→ **WHAT IS NEEDED**: Could you recast everything from the line containing "At what (x,y)" down to the line containing "center [610, 25]." as a numbered list, omitting blank lines and leaving out the pictures?

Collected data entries
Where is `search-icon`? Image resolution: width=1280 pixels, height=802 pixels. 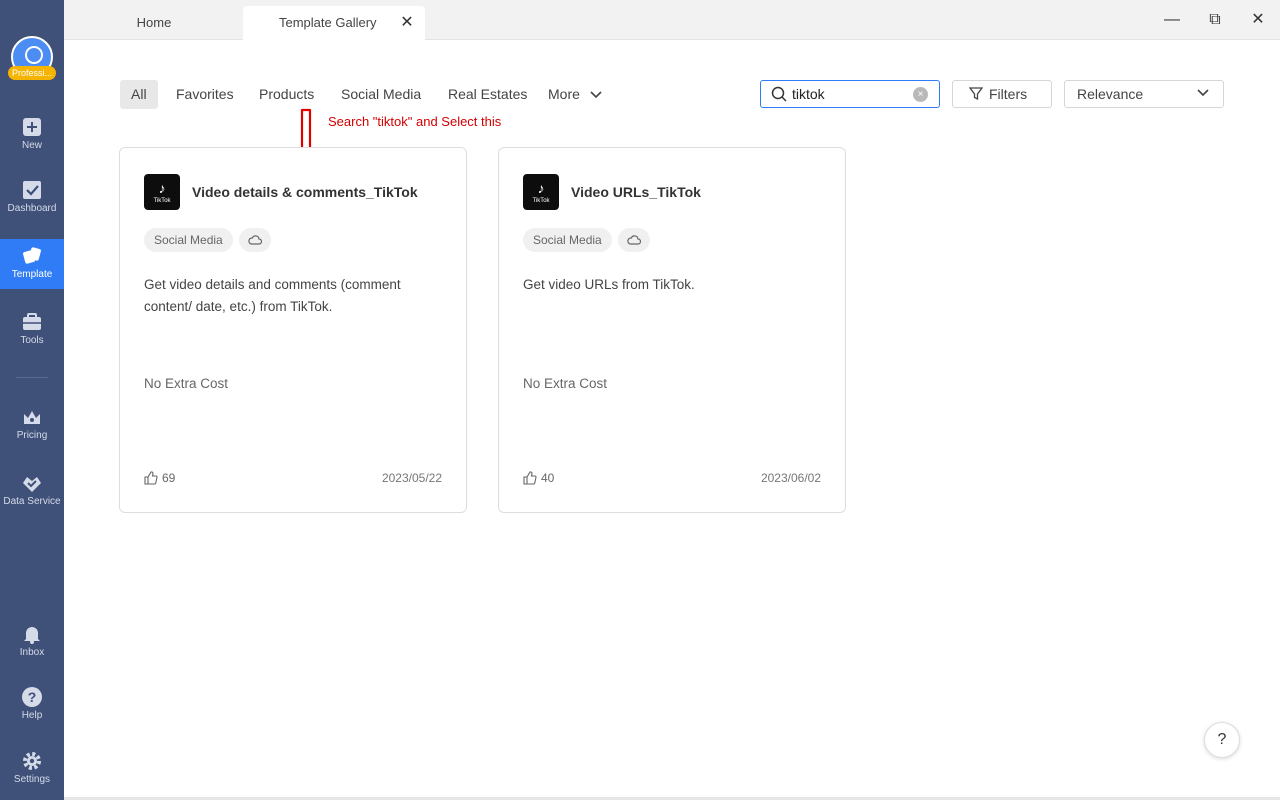 search-icon is located at coordinates (779, 94).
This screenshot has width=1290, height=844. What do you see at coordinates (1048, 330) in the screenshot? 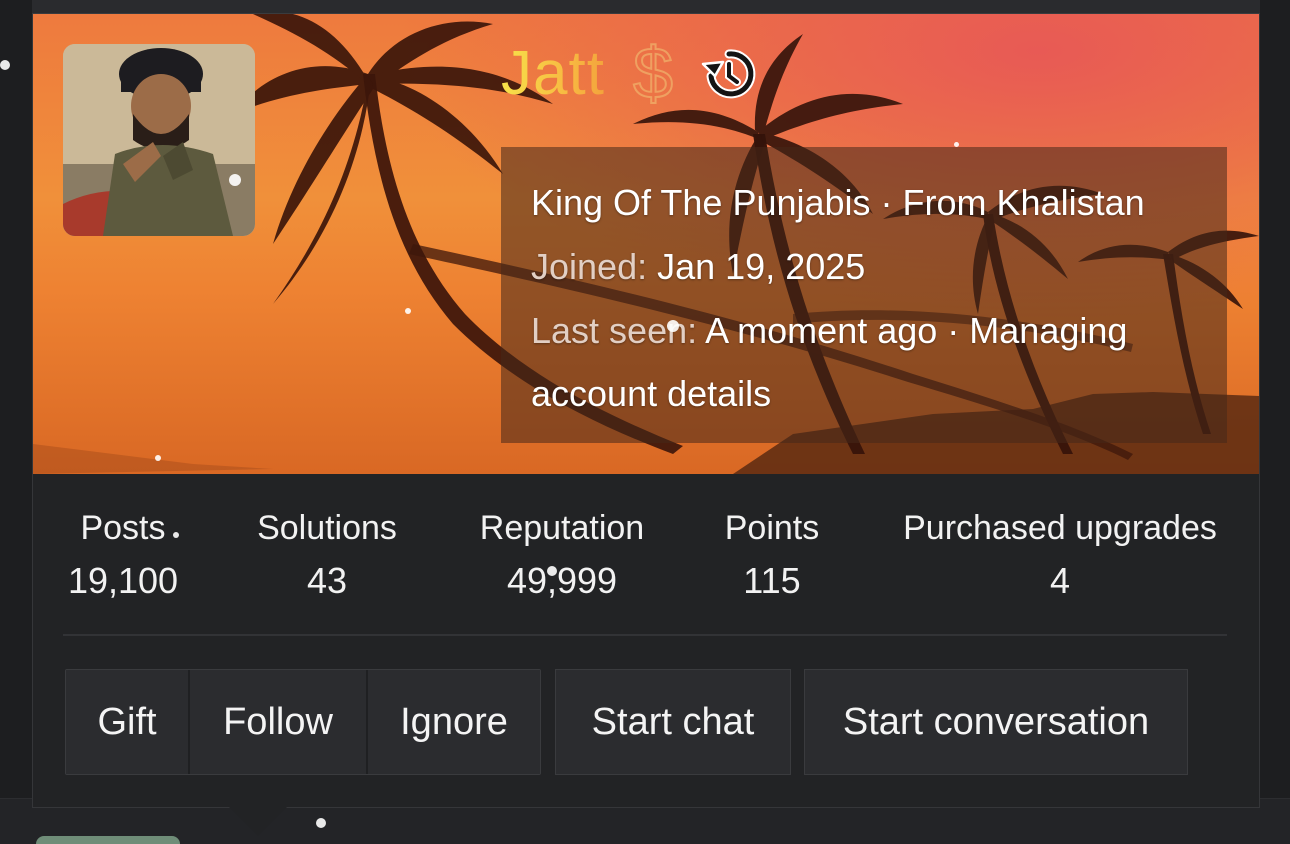
I see `last-seen-activity: Managing` at bounding box center [1048, 330].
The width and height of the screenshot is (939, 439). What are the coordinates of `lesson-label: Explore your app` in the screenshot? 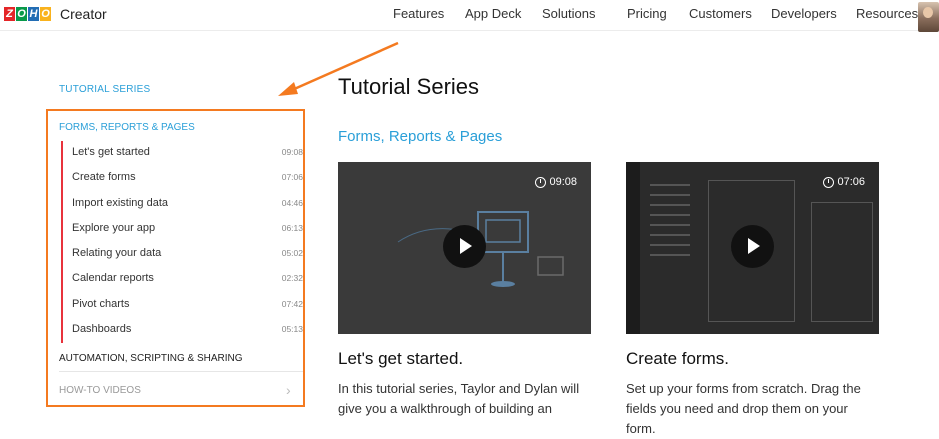 It's located at (114, 228).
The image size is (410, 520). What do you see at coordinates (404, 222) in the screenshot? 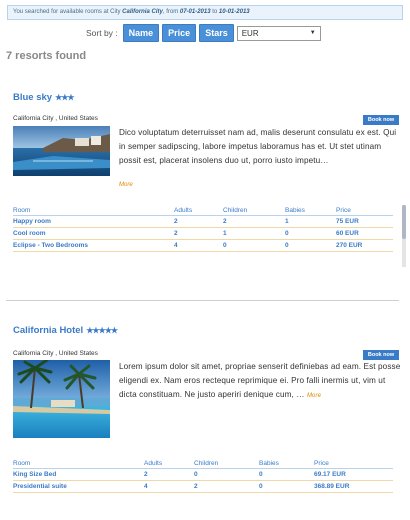
I see `scrollbar-thumb` at bounding box center [404, 222].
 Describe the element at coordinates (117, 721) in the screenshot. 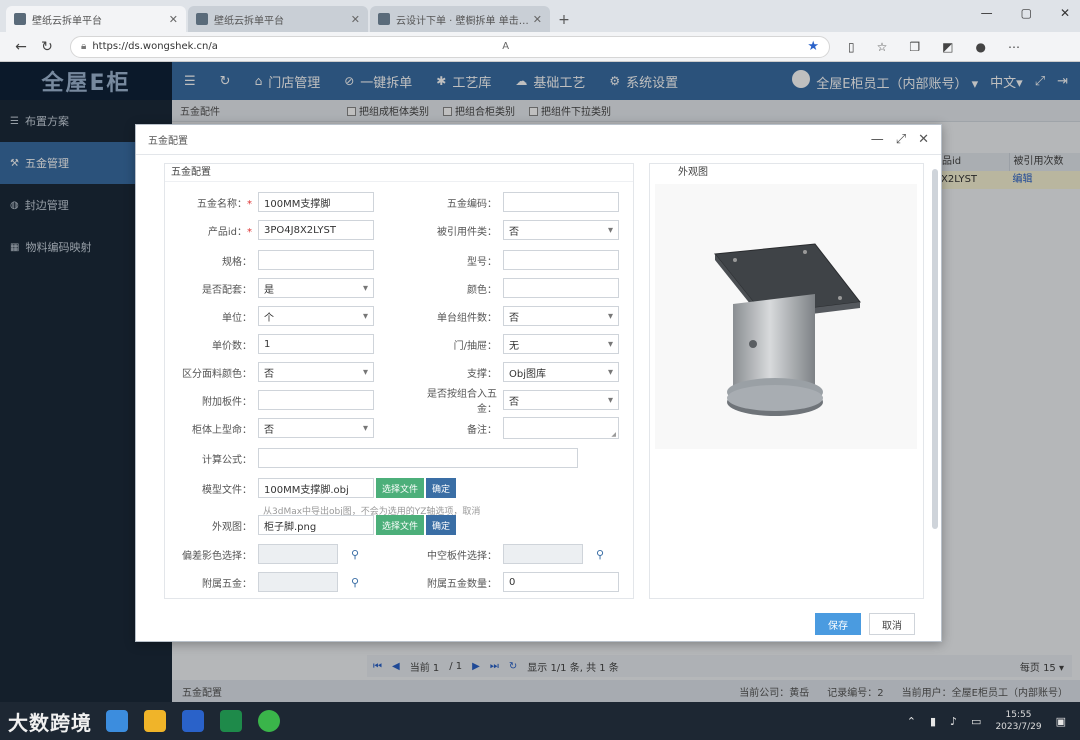

I see `browser-app-icon` at that location.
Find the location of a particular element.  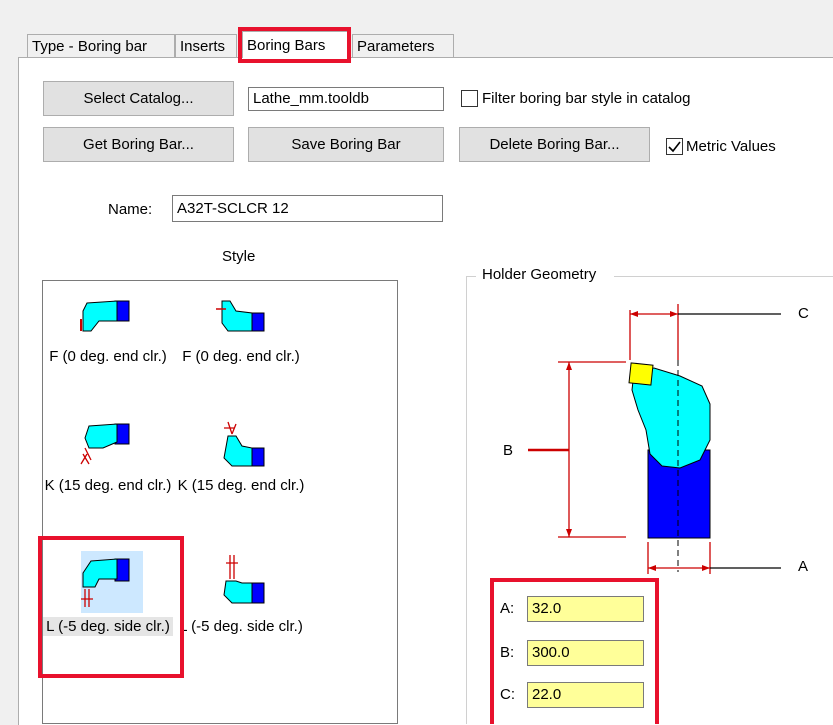

style-item-l1: L (-5 deg. side clr.) is located at coordinates (108, 594).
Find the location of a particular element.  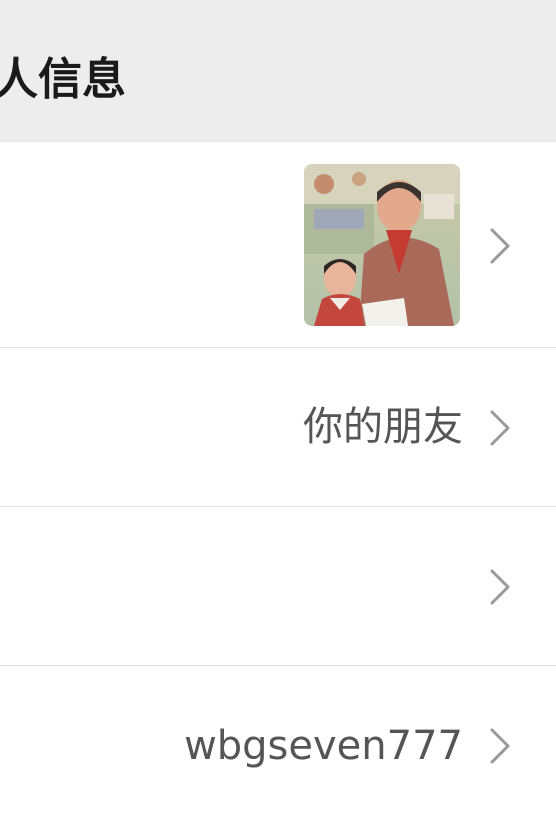

wechat-id-value: wbgseven777 is located at coordinates (324, 746).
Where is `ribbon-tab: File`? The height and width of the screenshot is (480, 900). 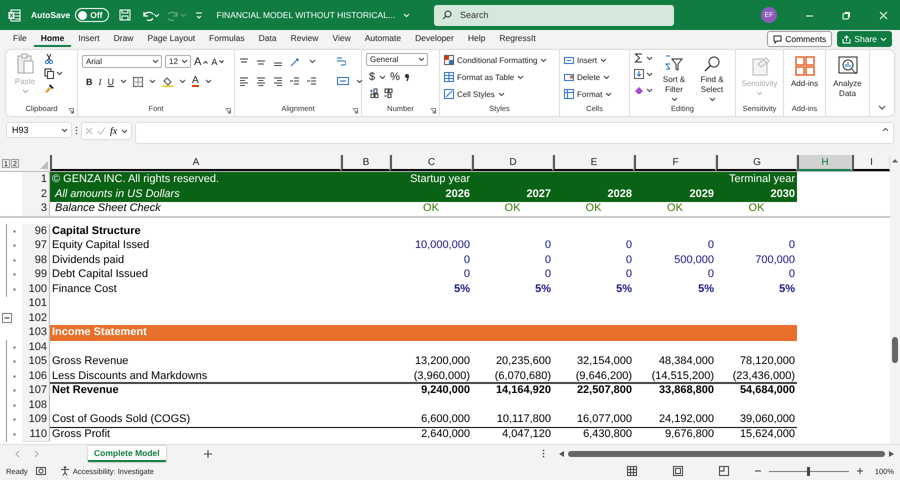 ribbon-tab: File is located at coordinates (20, 39).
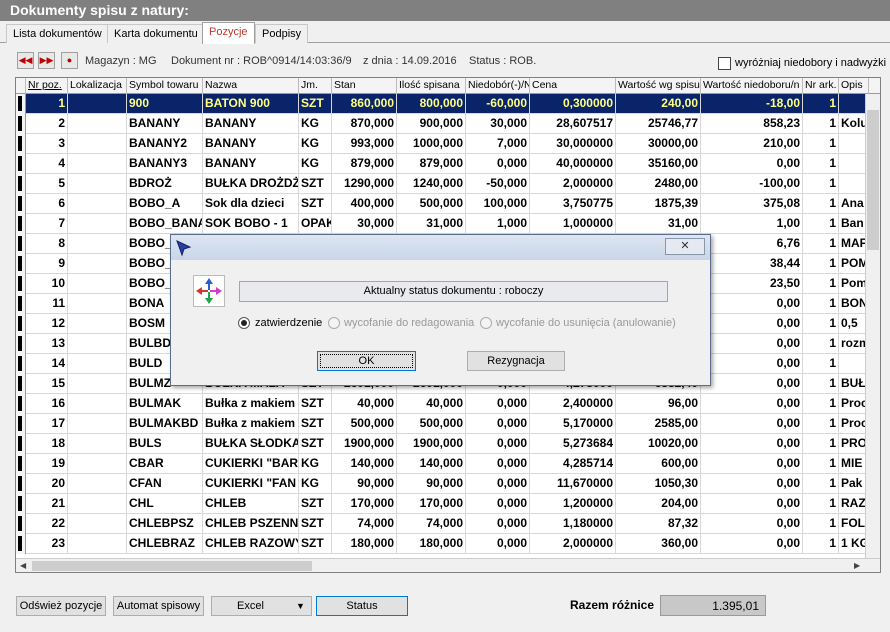  Describe the element at coordinates (821, 86) in the screenshot. I see `header-nr-ark: Nr ark.` at that location.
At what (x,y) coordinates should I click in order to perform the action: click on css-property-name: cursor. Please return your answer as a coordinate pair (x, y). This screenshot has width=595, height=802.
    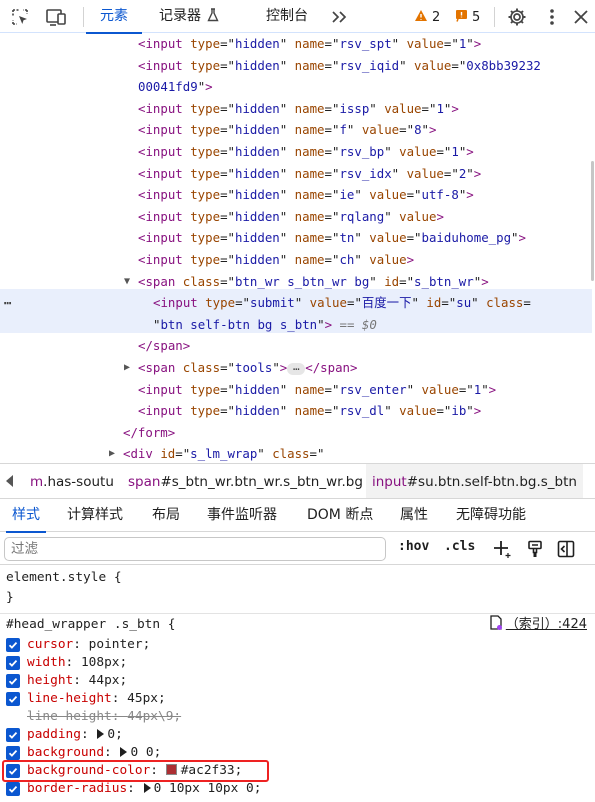
    Looking at the image, I should click on (50, 644).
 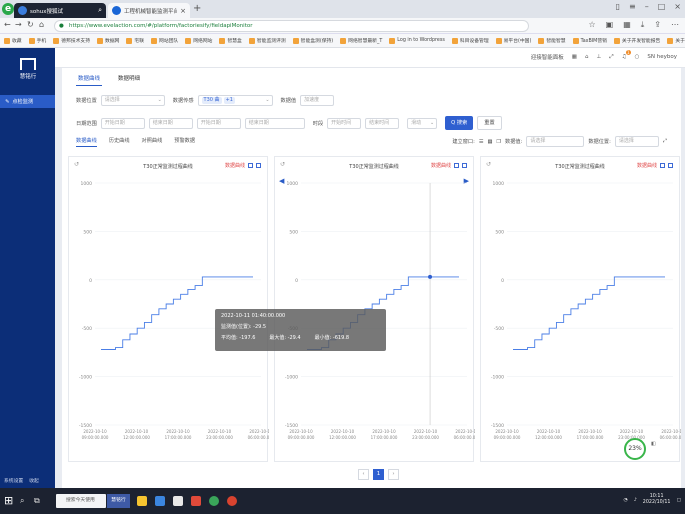 What do you see at coordinates (610, 25) in the screenshot?
I see `split-icon: ▣` at bounding box center [610, 25].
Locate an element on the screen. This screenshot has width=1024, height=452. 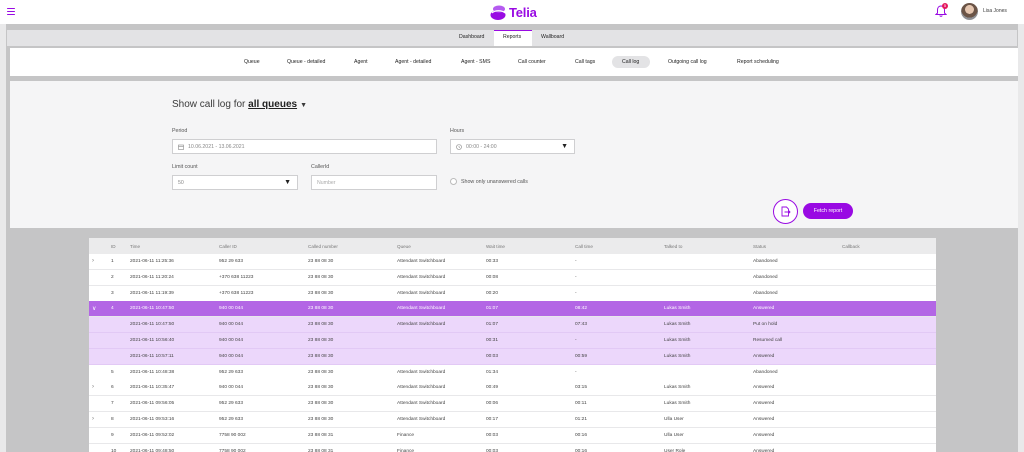
cell-time: 2021-06-11 10:48:38 is located at coordinates (152, 372).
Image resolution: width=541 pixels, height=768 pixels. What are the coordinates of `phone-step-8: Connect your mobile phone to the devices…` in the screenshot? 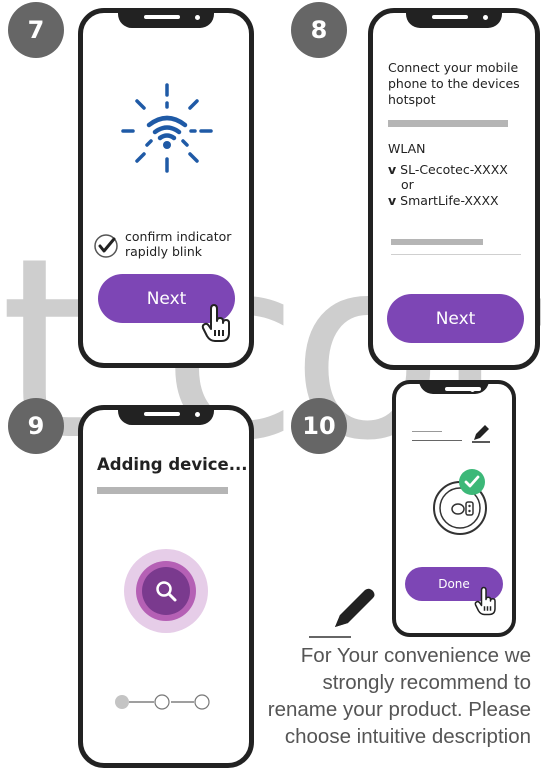 It's located at (454, 189).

→ **ANSWER BOX**:
1. At what (x,y) coordinates should I click in order to perform the action: click on css-property-name: cursor. Please return your answer as a coordinate pair (x, y). This screenshot has width=595, height=802.
2.     Looking at the image, I should click on (50, 644).
3.   What do you see at coordinates (610, 25) in the screenshot?
4. I see `split-icon: ▣` at bounding box center [610, 25].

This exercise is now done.